A droga da Pfizer seguiu um caminho diferente. “Temos uma biblioteca com milhares de moléculas que são estudadas e passam por uma triagem periódica para identificação se são promissoras e viáveis para variados fins. Como já existiram outros coronavírus no passado, nós já tínhamos, pelo aprendizado acumulado, uma ideia do tipo de molécula em nosso portfólio que poderia ser eficaz contra um coronavírus emergente”, descreve Marjori Dulcine, diretora médica da Pfizer no Brasil. Ela esclarece que o nome paxlovid é de uso comercial exclusivo nos Estados Unidos, por questões ligadas à legislação de patentes. “Por ora, no restante do mundo, chamamos de PF-07321332 ou molécula 1332.”
O medicamento vai na contramão da abordagem do concorrente da MSD: em vez de atuar contra um amplo espectro viral, a molécula 1332 age exclusivamente contra o vírus causador da Covid-19. “Nossa molécula é a primeira que inibe a protease 3CL, específica do Sars-CoV-2 e fundamental para replicação de seu RNA. Por meio dessa inibição pontual, o medicamento interrompe a proliferação do vírus”, detalha Dulcine. Protease é uma classe de enzimas que rompem ligações peptídicas entre aminoácidos de proteínas. A 3CL do novo coronavírus interrompe cadeias de proteínas associadas à replicação viral e à montagem de novas partículas que infectarão outras células.

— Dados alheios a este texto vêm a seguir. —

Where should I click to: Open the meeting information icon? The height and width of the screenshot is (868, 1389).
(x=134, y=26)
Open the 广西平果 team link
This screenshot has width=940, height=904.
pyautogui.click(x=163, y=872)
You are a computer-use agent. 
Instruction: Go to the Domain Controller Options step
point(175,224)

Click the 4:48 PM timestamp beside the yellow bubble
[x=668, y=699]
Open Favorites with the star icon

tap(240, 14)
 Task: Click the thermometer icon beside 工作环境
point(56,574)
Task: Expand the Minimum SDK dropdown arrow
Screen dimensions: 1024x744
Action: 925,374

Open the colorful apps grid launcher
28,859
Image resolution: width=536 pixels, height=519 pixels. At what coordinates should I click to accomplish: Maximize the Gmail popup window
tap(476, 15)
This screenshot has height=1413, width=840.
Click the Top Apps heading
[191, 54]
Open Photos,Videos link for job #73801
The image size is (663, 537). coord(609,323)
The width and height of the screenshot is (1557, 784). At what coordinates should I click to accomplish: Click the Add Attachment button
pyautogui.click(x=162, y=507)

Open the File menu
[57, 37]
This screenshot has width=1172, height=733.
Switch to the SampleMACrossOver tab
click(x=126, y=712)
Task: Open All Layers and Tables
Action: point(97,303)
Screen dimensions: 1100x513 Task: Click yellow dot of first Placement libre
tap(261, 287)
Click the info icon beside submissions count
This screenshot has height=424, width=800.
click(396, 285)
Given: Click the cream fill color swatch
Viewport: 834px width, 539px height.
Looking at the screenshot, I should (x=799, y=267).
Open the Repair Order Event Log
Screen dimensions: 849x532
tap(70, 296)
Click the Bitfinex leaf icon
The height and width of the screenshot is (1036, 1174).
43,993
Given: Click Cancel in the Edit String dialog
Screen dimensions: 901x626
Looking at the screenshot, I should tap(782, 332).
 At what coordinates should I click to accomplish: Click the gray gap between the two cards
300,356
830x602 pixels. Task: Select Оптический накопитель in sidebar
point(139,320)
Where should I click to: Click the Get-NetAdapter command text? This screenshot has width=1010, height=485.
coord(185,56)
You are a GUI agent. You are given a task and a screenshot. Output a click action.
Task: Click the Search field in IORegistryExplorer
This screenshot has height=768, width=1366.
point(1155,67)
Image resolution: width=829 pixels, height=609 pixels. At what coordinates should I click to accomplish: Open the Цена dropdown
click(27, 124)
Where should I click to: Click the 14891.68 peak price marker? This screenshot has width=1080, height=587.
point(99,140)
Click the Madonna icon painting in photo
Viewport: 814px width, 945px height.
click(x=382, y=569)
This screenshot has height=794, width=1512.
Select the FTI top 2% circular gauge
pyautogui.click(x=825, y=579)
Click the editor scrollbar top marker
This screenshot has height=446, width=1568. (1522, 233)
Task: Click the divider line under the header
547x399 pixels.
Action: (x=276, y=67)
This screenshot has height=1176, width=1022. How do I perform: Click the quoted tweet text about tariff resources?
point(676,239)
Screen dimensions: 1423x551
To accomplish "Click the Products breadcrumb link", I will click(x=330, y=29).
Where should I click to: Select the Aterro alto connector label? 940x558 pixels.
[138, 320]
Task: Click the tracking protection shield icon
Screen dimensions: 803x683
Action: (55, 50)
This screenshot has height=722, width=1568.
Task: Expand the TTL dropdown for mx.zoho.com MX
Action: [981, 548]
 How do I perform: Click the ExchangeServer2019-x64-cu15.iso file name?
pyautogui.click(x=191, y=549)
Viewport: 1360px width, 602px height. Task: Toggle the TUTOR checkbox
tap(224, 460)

Quanto ao risco de toxicidade do paxlovid, Medeiros avalia que, teoricamente, inibidores de protease do Sars-CoV-2 não têm atividade contra células humanas. “Creio, contudo, que são necessários estudos de avaliação de toxicidade hepática e na medula óssea. Qualquer que seja o medicamento testado contra a Covid-19, estudos de longo prazo são fundamentais para avaliar os eventos adversos e as interações com outras medicações.”